** begin Task input **

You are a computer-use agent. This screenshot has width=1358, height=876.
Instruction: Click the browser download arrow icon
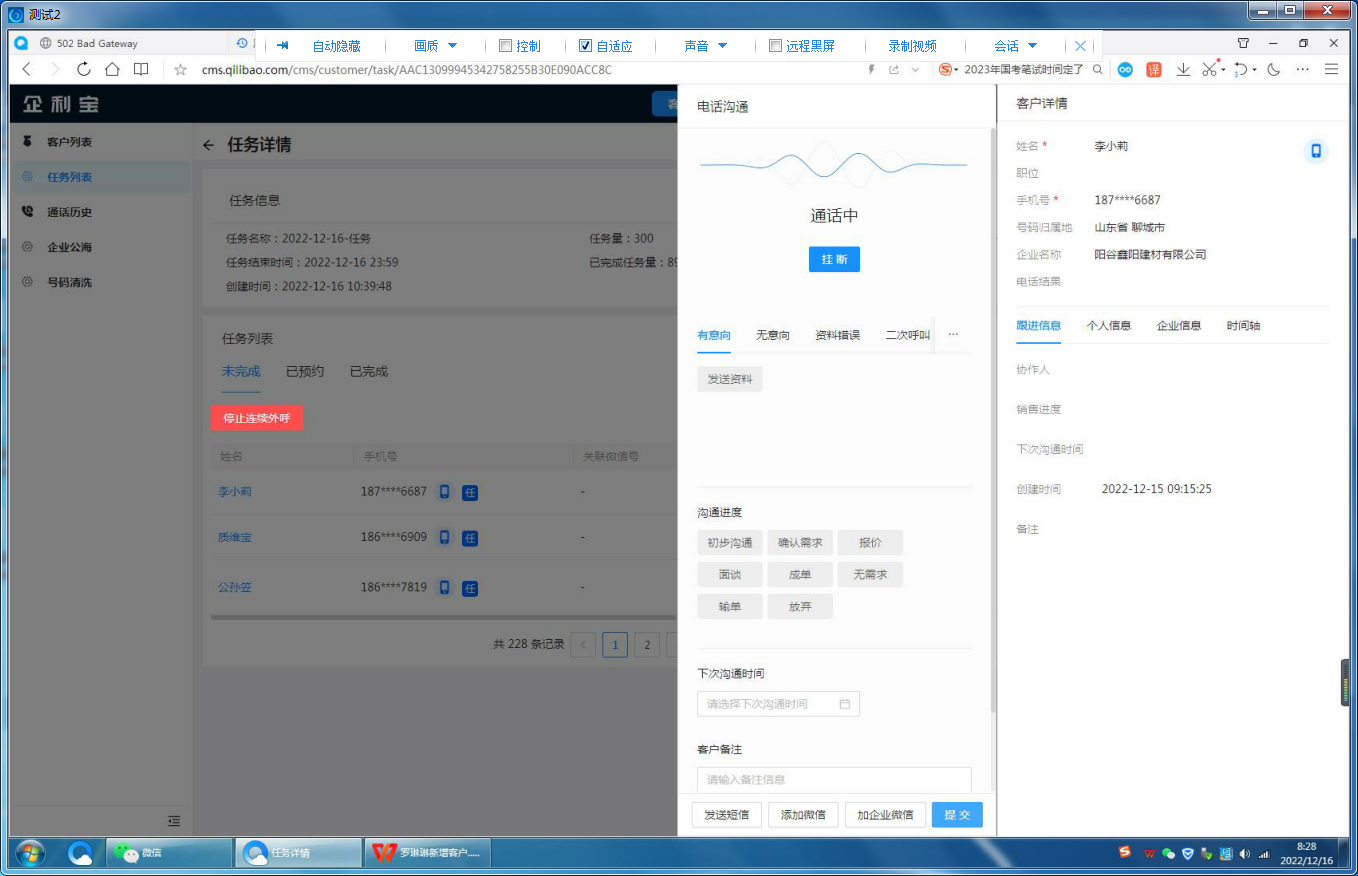point(1183,69)
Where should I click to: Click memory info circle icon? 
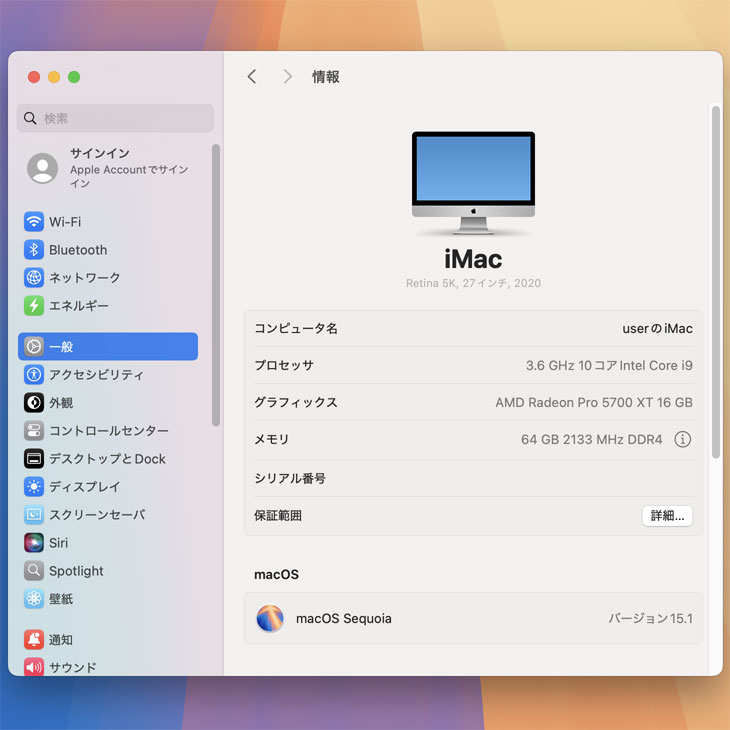tap(682, 439)
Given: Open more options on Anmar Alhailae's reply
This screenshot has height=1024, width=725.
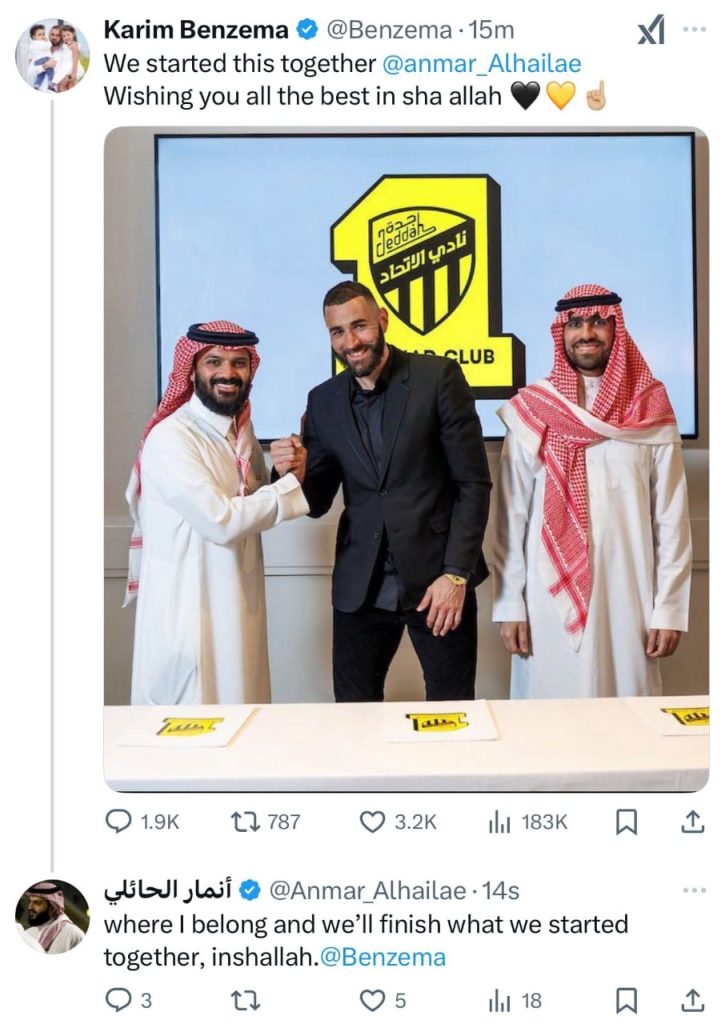Looking at the screenshot, I should point(694,889).
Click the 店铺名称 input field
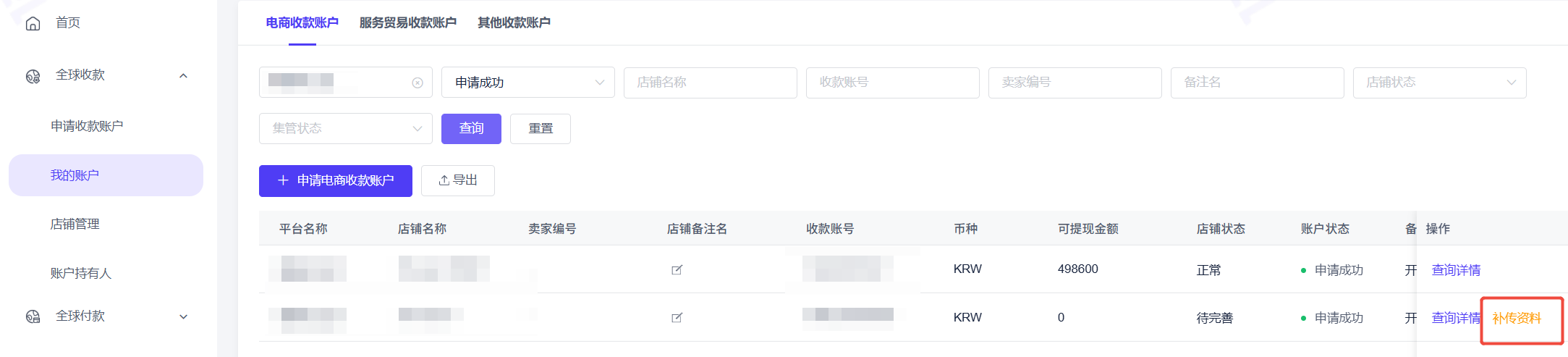 710,83
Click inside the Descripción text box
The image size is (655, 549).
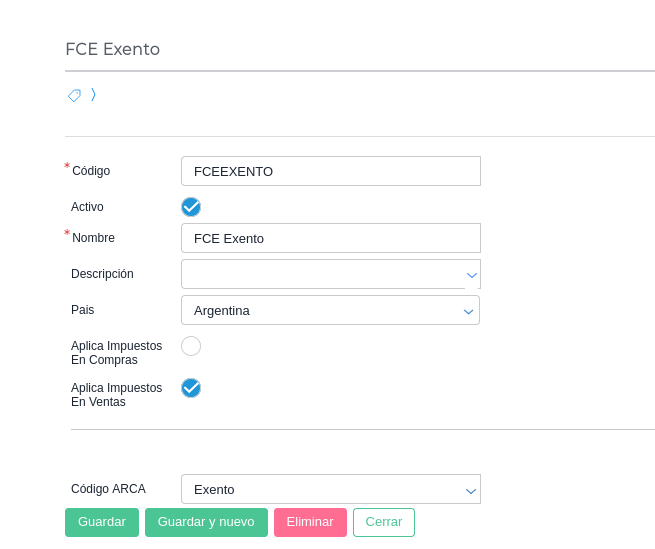[x=322, y=274]
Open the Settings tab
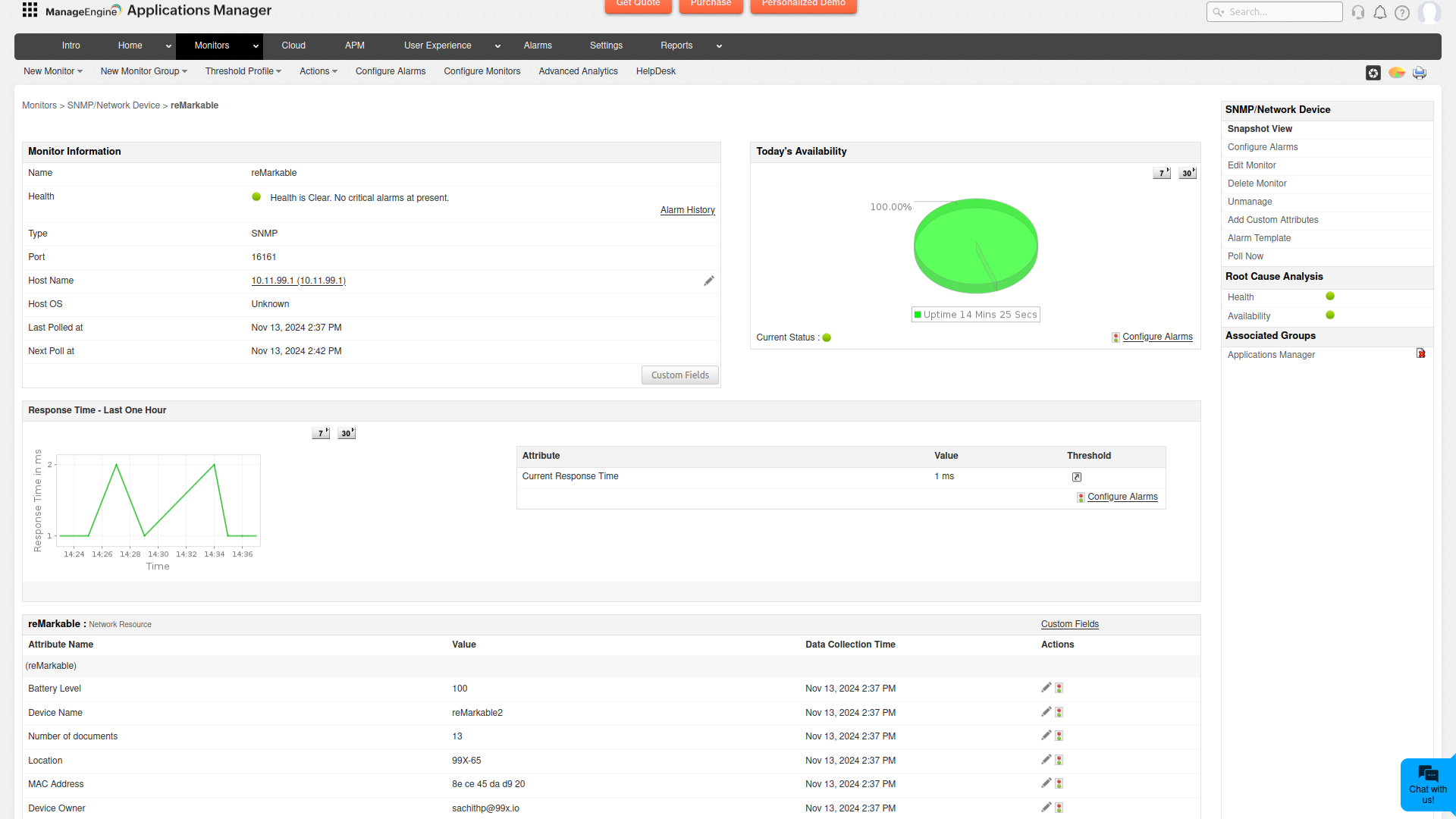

** end Task input **

# Short task
Copy out the entire listing above word for word, omitting the pictures.

# Result
You are a computer-use agent. This screenshot has width=1358, height=876.
Instruction: Click the browser download arrow icon
point(1183,69)
Where should I click to: Click memory info circle icon? 
tap(682, 439)
Given: Open more options on Anmar Alhailae's reply
This screenshot has height=1024, width=725.
Looking at the screenshot, I should point(694,889).
Click the 店铺名称 input field
 710,83
Click inside the Descripción text box
The image size is (655, 549).
[x=322, y=274]
Open the Settings tab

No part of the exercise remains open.